José Luis Rodríguez Zapatero (b. 1960, Valladolid) led the Spanish Socialist Workers' Party (PSOE) from 2000 to 2012 and served as President of the Government of Spain from April 2004 to December 2011. His unexpected electoral victory came three days after the 11 March 2004 Madrid train bombings, in which the outgoing Partido Popular government of José María Aznar was widely criticised for initially attributing the attacks to ETA rather than to jihadist perpetrators.
In foreign policy, Zapatero moved quickly to withdraw Spanish troops from Iraq, fulfilling a campaign pledge and distancing Madrid from the Aznar-era alignment with the United States and the United Kingdom on the Iraq War. He promoted the Alliance of Civilizations, an initiative co-sponsored with Turkish Prime Minister Recep Tayyip Erdoğan and adopted under UN auspices in 2005, aimed at bridging relations between Western and Muslim-majority societies.

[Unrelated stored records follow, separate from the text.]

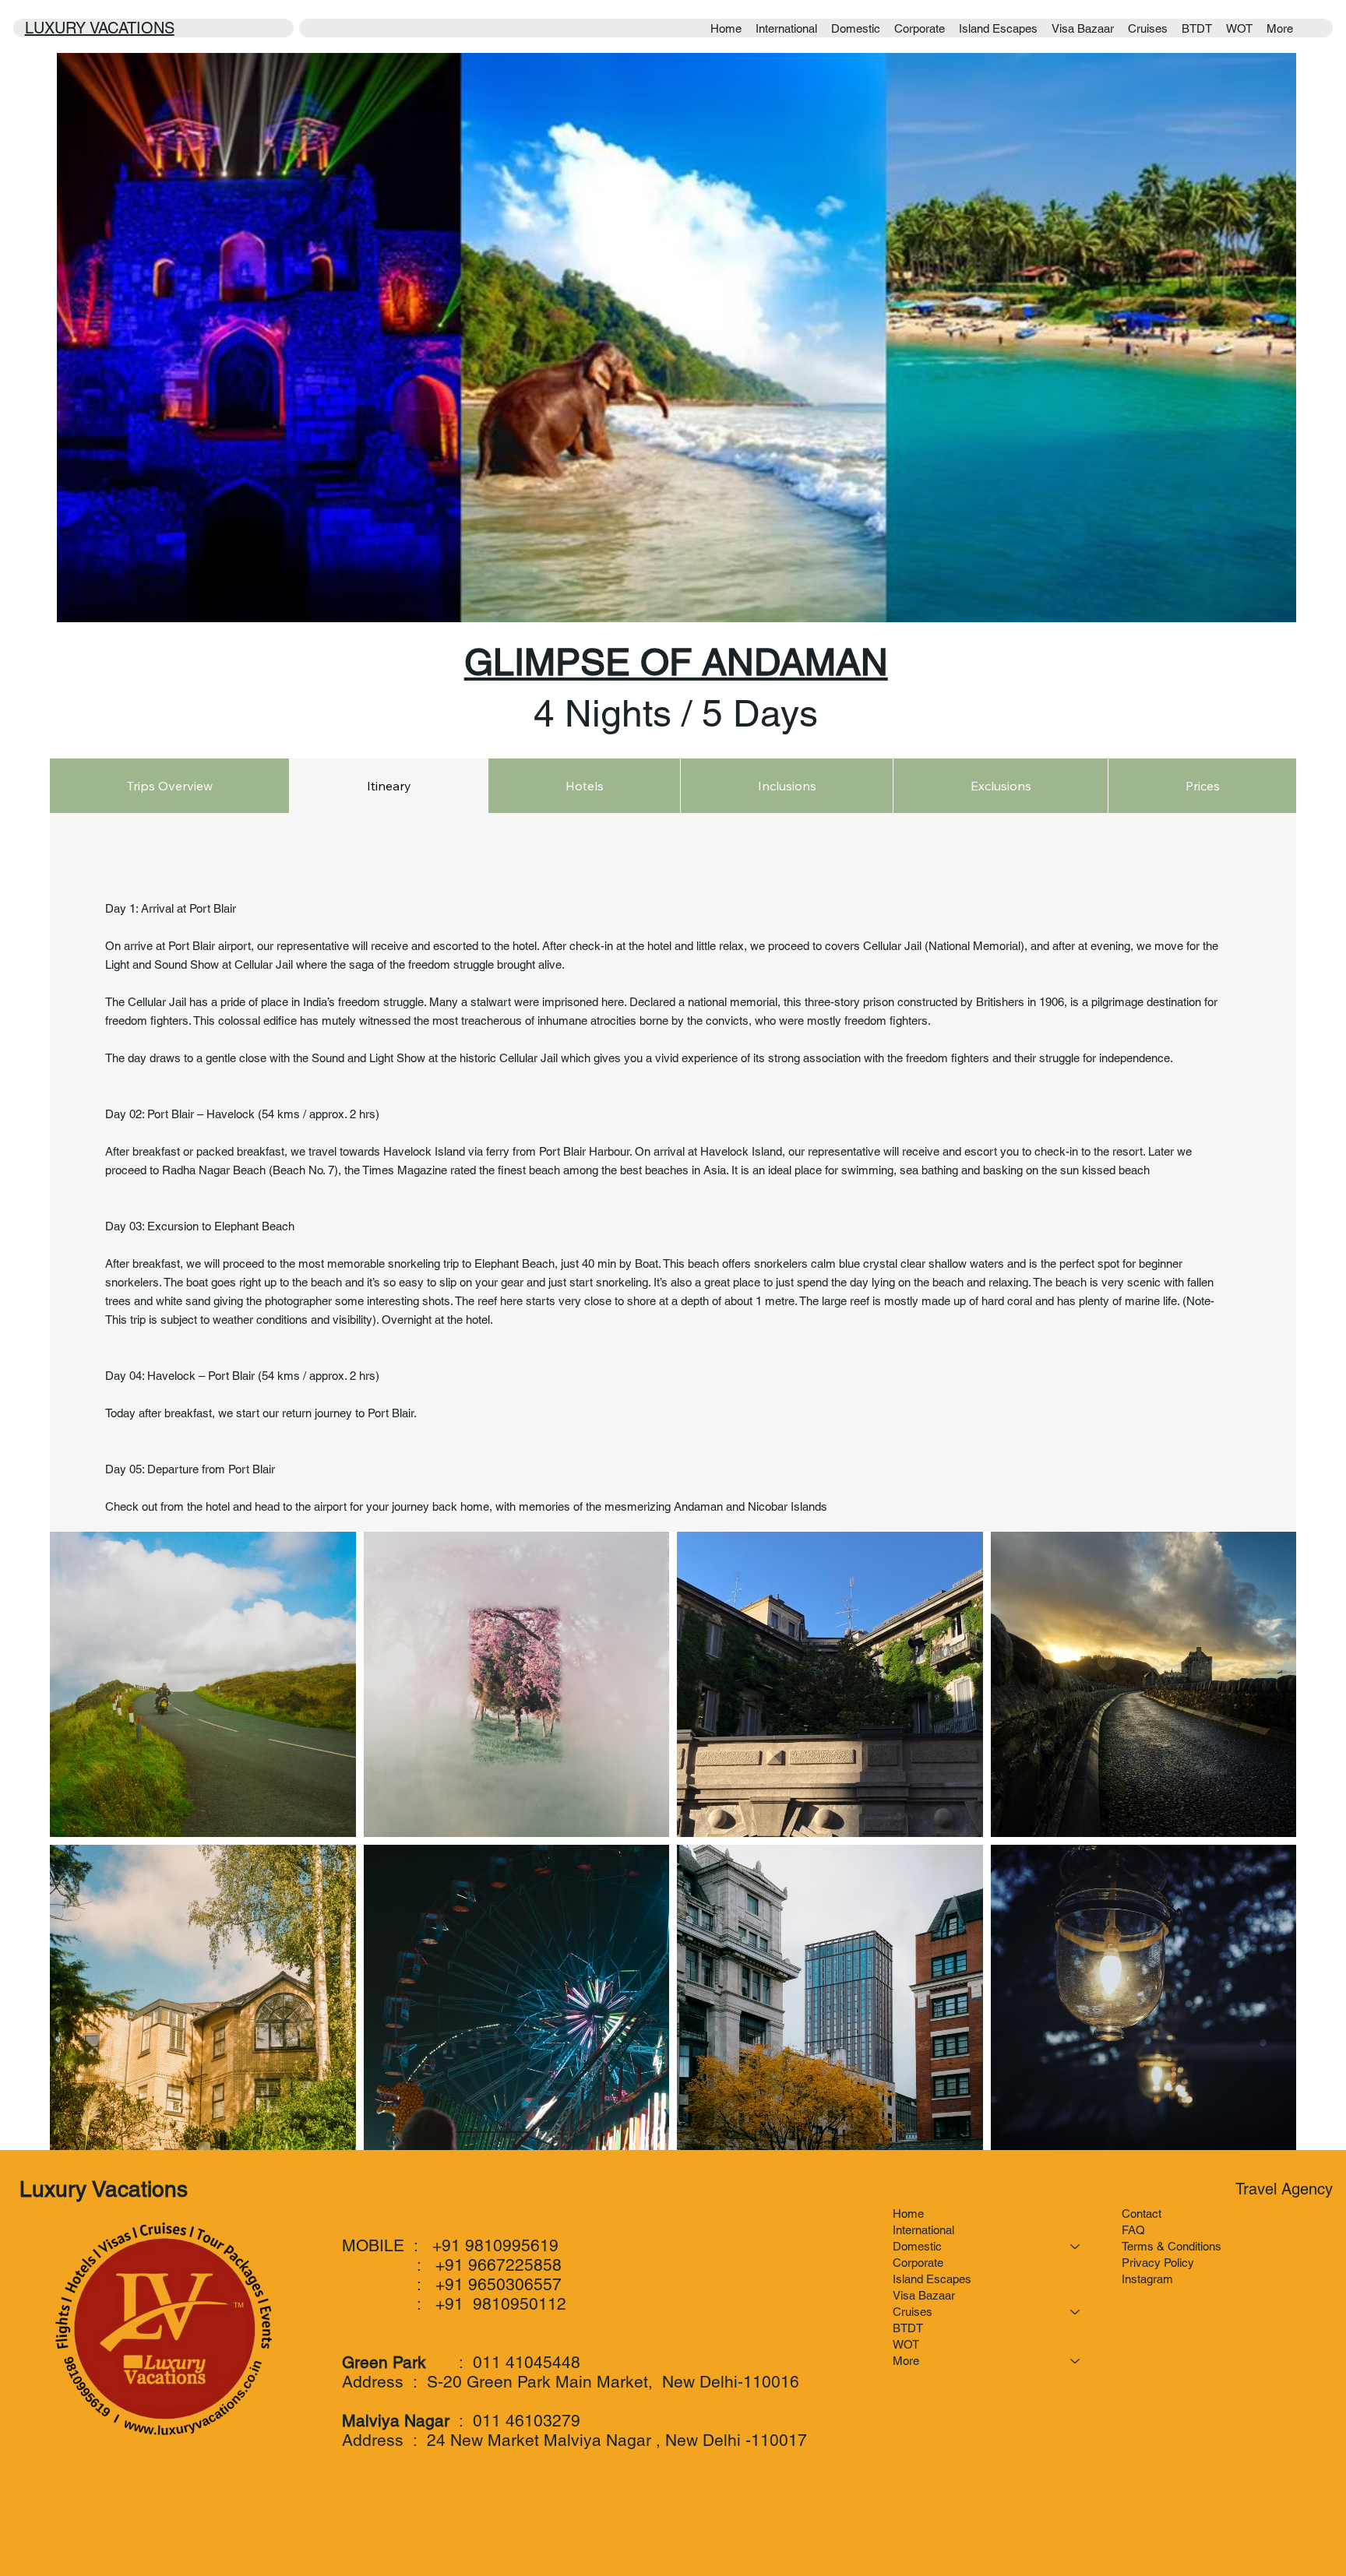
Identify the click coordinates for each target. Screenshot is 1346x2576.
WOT (906, 2344)
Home (908, 2213)
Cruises (912, 2311)
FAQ (1133, 2229)
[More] (1075, 2361)
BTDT (908, 2328)
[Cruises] (1075, 2311)
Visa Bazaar (924, 2295)
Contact (1141, 2213)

Domestically, his first term is associated with a wave of social legislation: the legalisation of same-sex marriage (July 2005, making Spain the third country worldwide to do so), an expedited divorce law, the Law of Historical Memory (2007) addressing legacies of the Franco dictatorship, and a Gender Equality Law (2007). He also negotiated, then saw collapse, a ceasefire process with ETA in 2006–2007.
His second term (2008–2011) was dominated by the global financial crisis and the eurozone sovereign debt crisis. After initial fiscal stimulus, Zapatero reversed course in May 2010 under pressure from EU partners and markets, announcing austerity measures including public-sector pay cuts and a constitutional amendment (Article 135, agreed with the PP in 2011) enshrining budgetary stability. Facing collapsing approval, he called early elections in November 2011, which the PSOE lost decisively to Mariano Rajoy's PP. Since leaving office he has been active as an international mediator, notably in Venezuela.
Example
In April 2004, days after taking office, Zapatero ordered the withdrawal of roughly 1,300 Spanish troops from Iraq, reversing the policy of his predecessor José María Aznar.
Frequently asked questions
He had campaigned on ending Spain's participation in the US-led coalition, viewing the 2003 invasion as lacking UN authorisation, and ordered withdrawal shortly after taking office in April 2004.